▸ **AIM OF THE TASK**:
Each line of the material that includes the string "dialog" counts once; report the total and nothing further.

▸ **DATA UNDER STUDY**:
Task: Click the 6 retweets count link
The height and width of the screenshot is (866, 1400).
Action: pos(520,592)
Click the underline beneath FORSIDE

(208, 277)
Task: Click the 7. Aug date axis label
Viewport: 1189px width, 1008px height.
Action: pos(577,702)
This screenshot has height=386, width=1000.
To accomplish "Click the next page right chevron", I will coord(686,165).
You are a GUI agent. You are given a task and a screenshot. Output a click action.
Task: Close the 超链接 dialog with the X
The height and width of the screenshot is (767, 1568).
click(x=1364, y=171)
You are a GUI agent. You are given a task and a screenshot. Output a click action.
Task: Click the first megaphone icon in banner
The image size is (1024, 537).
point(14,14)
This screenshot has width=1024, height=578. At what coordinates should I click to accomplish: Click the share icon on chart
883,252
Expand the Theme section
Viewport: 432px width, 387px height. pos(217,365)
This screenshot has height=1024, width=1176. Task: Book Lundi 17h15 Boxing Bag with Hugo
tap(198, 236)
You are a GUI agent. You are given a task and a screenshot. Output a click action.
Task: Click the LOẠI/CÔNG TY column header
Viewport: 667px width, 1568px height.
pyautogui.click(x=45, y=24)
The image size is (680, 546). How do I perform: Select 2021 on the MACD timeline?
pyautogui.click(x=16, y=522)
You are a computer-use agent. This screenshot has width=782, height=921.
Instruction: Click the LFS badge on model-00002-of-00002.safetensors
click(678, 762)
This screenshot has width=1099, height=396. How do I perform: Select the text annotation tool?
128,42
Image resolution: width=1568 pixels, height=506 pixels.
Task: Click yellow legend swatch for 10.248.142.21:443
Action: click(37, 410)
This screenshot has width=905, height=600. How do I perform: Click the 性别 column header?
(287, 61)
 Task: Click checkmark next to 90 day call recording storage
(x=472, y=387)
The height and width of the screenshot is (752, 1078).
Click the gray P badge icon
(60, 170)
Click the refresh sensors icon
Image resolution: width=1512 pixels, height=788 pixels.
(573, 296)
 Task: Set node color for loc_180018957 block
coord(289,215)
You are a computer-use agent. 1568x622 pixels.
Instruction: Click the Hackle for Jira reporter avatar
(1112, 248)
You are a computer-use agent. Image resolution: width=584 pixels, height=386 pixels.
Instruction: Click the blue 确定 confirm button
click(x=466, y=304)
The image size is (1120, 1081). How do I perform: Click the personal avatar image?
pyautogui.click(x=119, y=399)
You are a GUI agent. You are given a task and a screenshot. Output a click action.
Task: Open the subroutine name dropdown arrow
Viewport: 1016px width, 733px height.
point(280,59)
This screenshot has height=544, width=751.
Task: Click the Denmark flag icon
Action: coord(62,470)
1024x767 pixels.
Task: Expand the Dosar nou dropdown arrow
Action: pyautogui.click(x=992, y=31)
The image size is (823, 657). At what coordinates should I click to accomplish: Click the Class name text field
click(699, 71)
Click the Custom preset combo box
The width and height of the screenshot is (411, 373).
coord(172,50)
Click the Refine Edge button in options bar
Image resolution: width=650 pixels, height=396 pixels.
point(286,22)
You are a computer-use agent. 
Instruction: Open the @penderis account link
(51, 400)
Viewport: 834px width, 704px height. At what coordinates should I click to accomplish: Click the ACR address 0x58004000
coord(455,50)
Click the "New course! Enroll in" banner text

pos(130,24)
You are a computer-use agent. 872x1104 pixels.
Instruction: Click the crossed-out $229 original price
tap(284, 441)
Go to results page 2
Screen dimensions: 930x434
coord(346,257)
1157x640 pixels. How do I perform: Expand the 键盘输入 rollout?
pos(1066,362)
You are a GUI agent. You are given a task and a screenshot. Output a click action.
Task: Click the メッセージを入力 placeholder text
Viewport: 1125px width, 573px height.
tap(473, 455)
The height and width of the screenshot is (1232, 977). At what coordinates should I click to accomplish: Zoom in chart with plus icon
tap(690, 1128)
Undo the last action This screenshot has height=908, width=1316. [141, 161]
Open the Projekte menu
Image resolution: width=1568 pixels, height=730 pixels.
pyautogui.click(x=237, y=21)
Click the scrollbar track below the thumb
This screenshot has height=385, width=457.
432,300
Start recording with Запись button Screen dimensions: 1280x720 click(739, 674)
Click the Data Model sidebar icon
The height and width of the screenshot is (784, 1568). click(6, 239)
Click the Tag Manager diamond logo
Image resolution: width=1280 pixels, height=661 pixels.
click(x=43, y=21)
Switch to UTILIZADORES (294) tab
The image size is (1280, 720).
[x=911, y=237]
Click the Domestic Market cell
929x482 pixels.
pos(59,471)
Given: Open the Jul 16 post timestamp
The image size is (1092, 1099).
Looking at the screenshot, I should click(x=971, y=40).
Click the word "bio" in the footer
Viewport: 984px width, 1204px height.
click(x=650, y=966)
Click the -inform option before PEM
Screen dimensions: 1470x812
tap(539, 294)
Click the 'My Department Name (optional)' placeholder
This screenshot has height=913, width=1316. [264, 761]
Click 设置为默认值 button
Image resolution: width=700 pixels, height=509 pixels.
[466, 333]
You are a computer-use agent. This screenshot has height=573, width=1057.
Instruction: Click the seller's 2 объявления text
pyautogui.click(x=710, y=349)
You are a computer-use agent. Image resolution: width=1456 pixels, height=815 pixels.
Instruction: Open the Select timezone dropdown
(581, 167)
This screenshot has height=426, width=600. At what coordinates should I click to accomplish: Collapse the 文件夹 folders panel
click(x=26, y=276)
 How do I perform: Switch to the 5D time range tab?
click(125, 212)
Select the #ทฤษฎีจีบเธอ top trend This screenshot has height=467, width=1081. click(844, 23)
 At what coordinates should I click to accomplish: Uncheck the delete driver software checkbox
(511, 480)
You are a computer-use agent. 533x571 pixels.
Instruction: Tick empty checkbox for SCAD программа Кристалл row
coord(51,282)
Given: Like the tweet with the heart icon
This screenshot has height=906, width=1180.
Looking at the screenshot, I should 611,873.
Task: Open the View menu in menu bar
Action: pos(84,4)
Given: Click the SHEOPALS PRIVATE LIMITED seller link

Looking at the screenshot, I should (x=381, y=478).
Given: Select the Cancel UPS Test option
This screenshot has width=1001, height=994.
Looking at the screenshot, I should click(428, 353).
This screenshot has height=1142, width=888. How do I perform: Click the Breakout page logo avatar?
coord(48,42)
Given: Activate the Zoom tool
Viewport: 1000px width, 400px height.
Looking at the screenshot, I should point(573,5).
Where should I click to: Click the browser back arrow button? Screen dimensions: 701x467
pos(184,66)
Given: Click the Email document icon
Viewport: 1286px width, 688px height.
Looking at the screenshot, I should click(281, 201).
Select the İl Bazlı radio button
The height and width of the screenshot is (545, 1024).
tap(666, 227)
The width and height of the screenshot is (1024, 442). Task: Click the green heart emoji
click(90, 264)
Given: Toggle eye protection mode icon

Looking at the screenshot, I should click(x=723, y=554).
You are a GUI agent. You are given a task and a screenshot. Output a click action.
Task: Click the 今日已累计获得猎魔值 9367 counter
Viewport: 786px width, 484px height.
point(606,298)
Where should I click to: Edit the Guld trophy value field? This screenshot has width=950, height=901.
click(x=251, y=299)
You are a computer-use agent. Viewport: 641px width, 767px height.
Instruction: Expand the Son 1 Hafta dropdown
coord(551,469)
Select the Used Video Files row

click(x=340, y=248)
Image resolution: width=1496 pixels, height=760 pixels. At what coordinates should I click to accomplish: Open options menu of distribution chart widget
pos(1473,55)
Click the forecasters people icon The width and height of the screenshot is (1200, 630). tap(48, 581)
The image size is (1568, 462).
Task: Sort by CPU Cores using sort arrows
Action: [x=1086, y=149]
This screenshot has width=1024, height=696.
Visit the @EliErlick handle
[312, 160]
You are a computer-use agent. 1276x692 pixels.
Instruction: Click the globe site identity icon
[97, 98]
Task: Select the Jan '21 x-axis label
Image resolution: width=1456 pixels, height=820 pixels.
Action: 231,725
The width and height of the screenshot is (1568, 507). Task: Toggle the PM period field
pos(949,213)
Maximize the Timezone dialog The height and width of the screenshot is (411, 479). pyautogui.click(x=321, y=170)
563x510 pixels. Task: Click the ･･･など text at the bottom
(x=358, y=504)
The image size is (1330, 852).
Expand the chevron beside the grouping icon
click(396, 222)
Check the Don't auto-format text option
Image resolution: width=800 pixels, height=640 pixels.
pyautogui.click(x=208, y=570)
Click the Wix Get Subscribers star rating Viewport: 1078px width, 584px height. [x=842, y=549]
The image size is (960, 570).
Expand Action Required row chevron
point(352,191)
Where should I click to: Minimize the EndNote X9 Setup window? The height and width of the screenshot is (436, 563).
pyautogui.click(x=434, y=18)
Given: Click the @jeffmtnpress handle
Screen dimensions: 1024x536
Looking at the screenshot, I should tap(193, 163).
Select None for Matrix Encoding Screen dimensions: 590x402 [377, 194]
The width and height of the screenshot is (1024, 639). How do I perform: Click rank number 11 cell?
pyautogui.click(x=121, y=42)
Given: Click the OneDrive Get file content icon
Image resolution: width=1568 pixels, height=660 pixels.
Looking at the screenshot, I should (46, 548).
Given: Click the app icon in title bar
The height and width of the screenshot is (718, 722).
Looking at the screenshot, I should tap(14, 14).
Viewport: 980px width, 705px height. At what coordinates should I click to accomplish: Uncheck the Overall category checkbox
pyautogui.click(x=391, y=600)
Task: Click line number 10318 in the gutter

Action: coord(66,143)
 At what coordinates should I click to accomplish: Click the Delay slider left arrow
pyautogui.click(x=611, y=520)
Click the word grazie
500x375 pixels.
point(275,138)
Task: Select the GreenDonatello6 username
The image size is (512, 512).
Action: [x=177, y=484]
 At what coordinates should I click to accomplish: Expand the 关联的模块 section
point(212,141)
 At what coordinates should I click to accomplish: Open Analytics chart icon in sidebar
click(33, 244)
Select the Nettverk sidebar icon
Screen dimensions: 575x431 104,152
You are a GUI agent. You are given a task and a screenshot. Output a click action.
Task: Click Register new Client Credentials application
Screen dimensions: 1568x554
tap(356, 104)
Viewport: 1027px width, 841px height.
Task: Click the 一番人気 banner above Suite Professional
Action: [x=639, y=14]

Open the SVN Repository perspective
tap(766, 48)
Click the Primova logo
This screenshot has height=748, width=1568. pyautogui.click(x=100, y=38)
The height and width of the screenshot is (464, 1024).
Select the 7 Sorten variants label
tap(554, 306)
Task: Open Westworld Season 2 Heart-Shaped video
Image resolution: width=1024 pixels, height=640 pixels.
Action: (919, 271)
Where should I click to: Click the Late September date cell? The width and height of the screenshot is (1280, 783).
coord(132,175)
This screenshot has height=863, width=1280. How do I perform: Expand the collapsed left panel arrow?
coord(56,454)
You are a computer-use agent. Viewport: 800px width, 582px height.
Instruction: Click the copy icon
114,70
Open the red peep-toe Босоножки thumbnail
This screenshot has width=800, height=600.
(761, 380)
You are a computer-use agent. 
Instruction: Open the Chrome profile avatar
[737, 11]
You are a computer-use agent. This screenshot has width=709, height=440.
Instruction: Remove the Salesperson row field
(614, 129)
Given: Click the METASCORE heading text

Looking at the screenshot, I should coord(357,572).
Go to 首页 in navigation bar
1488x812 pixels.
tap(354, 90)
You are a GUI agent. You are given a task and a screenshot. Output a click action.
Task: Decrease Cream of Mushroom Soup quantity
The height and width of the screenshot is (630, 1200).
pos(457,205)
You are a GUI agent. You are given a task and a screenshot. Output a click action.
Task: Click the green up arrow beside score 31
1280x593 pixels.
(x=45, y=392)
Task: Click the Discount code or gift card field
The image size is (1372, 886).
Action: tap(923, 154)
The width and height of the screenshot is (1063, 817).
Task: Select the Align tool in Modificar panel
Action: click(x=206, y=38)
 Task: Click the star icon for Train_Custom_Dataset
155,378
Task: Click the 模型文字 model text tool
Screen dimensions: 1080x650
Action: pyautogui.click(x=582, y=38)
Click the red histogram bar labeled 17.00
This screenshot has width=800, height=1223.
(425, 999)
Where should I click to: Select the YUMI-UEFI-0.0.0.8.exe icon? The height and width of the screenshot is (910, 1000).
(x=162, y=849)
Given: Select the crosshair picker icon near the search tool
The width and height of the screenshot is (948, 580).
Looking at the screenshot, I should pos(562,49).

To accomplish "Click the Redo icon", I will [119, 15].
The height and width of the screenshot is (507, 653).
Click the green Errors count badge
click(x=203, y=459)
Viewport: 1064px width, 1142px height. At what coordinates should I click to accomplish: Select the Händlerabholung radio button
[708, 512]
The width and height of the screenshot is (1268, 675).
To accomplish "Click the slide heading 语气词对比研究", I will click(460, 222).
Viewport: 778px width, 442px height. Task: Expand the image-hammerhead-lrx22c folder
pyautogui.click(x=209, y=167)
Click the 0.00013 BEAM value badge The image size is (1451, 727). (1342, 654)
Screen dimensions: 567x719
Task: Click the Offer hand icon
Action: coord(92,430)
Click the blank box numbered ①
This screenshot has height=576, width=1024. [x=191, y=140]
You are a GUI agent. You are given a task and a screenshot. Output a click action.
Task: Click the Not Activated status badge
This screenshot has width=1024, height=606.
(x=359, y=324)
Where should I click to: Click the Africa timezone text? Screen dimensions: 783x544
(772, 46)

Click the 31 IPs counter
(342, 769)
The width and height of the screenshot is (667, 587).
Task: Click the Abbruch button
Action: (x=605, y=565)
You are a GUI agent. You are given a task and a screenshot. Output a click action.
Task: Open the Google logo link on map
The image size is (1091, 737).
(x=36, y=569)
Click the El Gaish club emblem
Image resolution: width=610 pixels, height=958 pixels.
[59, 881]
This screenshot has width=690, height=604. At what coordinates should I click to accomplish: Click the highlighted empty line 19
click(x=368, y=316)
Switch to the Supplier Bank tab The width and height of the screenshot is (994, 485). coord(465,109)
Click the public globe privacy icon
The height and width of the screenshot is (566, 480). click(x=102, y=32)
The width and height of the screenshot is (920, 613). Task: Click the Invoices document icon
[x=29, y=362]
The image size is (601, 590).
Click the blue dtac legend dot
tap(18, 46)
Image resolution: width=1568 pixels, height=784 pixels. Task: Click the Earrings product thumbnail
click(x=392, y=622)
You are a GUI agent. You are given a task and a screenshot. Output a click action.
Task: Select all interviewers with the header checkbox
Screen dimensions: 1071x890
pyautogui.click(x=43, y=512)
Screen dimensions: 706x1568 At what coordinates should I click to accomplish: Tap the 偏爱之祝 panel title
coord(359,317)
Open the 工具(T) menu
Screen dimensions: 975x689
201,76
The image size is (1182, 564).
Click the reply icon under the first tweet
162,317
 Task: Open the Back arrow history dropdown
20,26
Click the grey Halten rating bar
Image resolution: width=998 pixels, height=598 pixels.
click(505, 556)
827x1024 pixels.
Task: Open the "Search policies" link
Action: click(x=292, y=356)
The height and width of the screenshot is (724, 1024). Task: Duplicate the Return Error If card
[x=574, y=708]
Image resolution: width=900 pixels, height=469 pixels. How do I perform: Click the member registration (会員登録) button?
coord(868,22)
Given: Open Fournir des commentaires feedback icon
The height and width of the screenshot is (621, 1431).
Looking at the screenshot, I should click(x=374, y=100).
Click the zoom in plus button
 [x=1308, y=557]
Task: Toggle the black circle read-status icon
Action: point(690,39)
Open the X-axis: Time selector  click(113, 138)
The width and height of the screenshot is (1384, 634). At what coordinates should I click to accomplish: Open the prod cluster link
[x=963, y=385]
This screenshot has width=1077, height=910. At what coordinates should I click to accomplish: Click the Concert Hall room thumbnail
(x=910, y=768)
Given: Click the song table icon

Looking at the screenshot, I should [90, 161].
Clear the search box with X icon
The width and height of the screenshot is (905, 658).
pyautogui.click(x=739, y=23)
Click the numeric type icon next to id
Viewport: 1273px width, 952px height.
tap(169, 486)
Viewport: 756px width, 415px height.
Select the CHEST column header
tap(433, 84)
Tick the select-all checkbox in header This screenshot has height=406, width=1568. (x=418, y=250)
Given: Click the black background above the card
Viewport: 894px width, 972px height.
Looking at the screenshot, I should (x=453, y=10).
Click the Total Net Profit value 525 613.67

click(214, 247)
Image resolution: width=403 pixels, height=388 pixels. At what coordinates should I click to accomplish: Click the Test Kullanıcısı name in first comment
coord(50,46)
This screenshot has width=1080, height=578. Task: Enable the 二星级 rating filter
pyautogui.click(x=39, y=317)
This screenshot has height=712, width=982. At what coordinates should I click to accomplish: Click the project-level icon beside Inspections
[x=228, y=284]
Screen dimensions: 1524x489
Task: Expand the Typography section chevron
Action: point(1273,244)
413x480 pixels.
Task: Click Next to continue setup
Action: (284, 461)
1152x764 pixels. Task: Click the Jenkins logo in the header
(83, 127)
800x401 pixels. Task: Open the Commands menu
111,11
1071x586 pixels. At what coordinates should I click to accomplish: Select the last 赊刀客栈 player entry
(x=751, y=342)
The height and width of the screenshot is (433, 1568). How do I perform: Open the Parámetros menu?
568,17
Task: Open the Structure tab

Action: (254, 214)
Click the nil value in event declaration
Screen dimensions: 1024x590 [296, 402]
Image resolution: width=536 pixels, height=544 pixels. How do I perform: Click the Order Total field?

▸ **REPLY**:
2